··· Available records
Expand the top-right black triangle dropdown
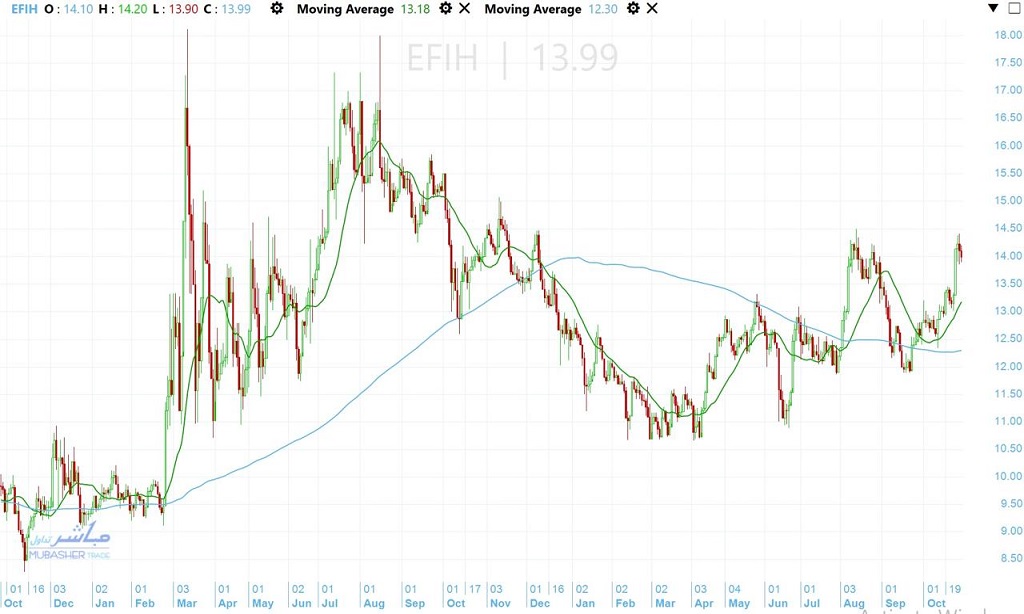Viewport: 1024px width, 614px height. tap(992, 8)
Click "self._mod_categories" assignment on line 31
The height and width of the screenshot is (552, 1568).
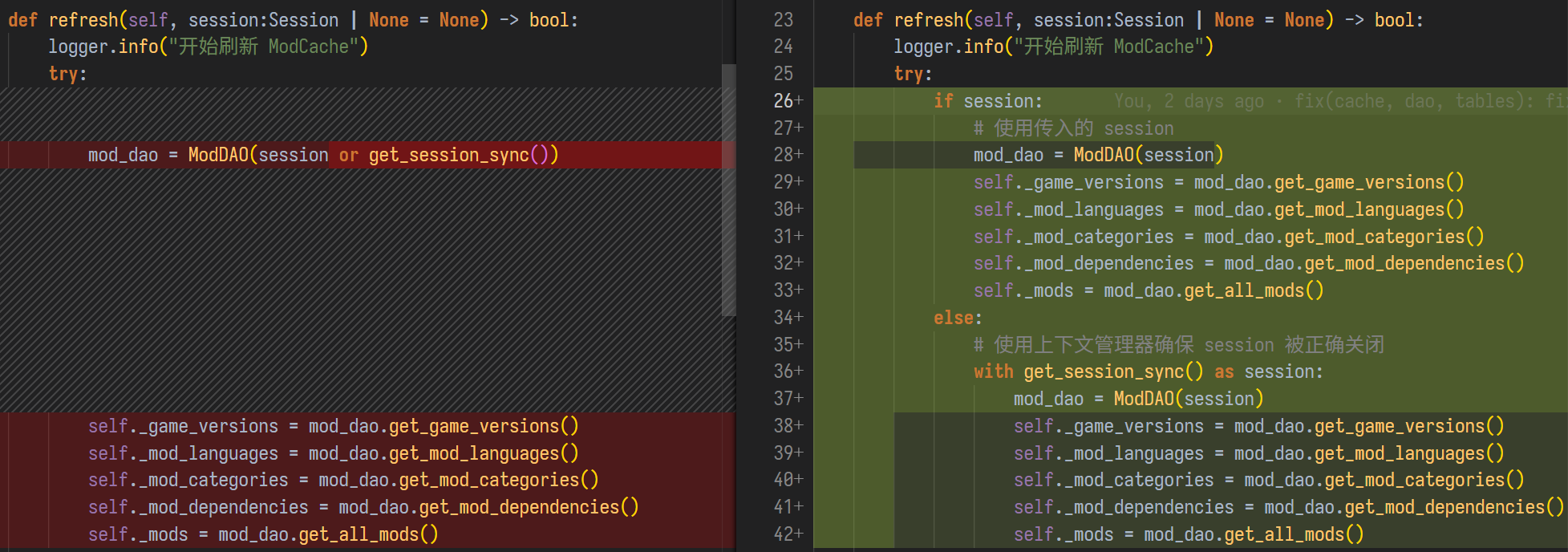tap(1228, 237)
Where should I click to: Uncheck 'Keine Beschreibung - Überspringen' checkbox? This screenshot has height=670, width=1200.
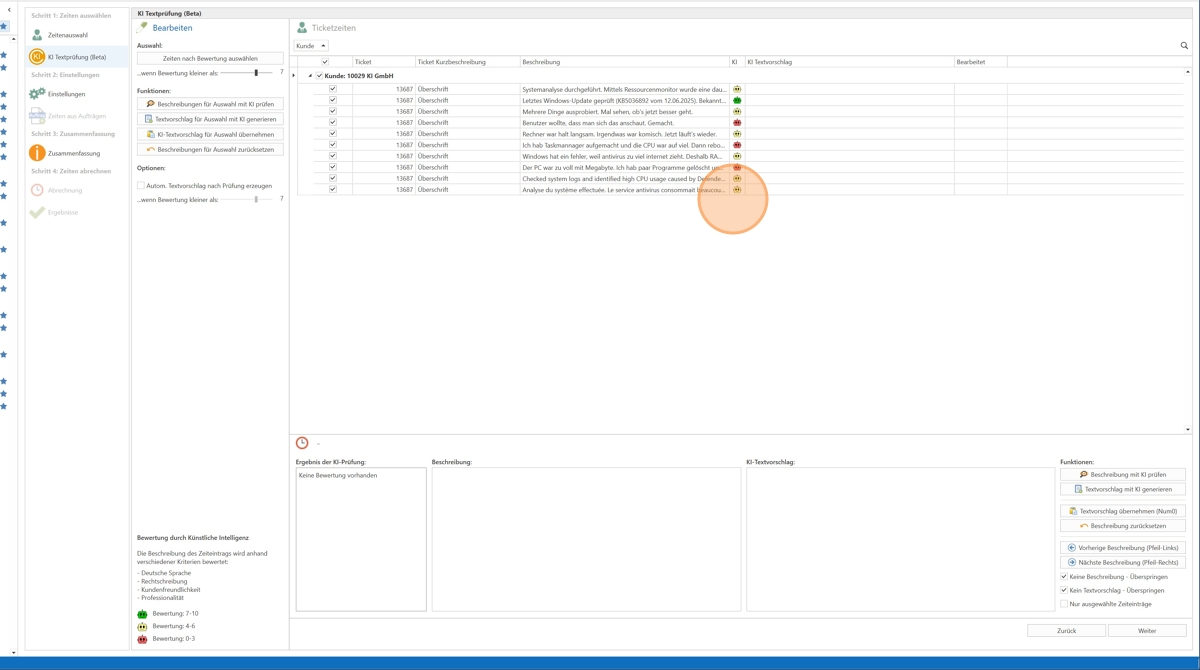[x=1064, y=577]
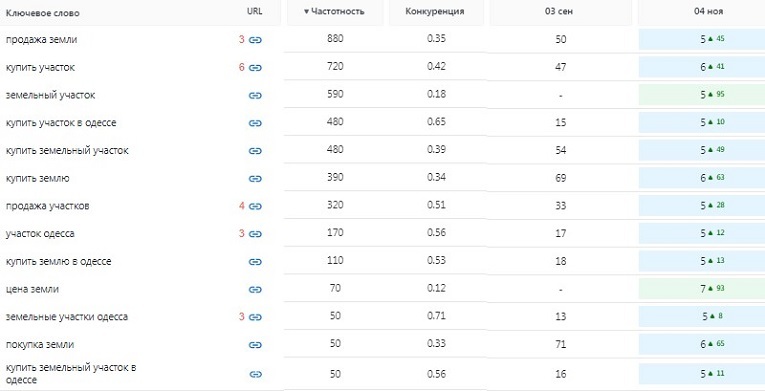The width and height of the screenshot is (765, 391).
Task: Open link icon for купить землю в одессе
Action: coord(255,262)
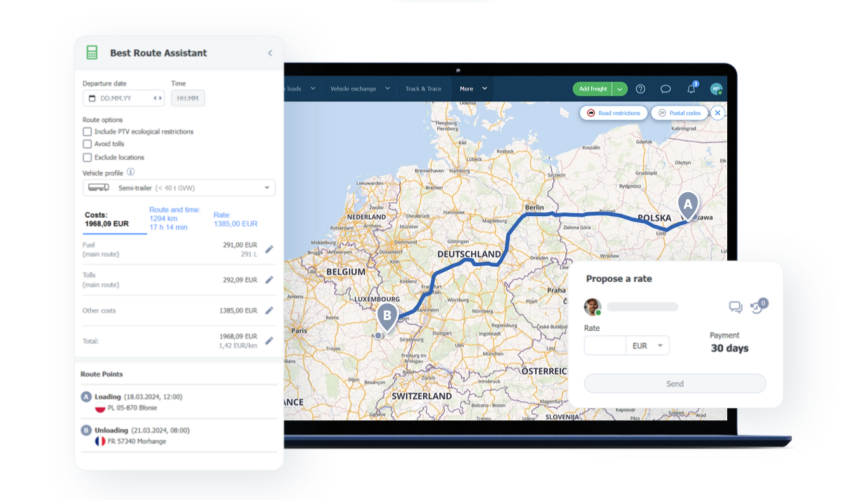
······
▶ _Exercise_
Above are the records; print them all exactly and keep the pictures out.

▶ _Response area_
Expand the top-right black triangle dropdown
Viewport: 1024px width, 614px height. tap(992, 8)
Click "self._mod_categories" assignment on line 31
The height and width of the screenshot is (552, 1568).
tap(1228, 237)
Where should I click to: Uncheck 'Keine Beschreibung - Überspringen' checkbox? This screenshot has height=670, width=1200.
[x=1064, y=577]
The width and height of the screenshot is (765, 391).
Task: Open link icon for купить землю в одессе
Action: coord(255,262)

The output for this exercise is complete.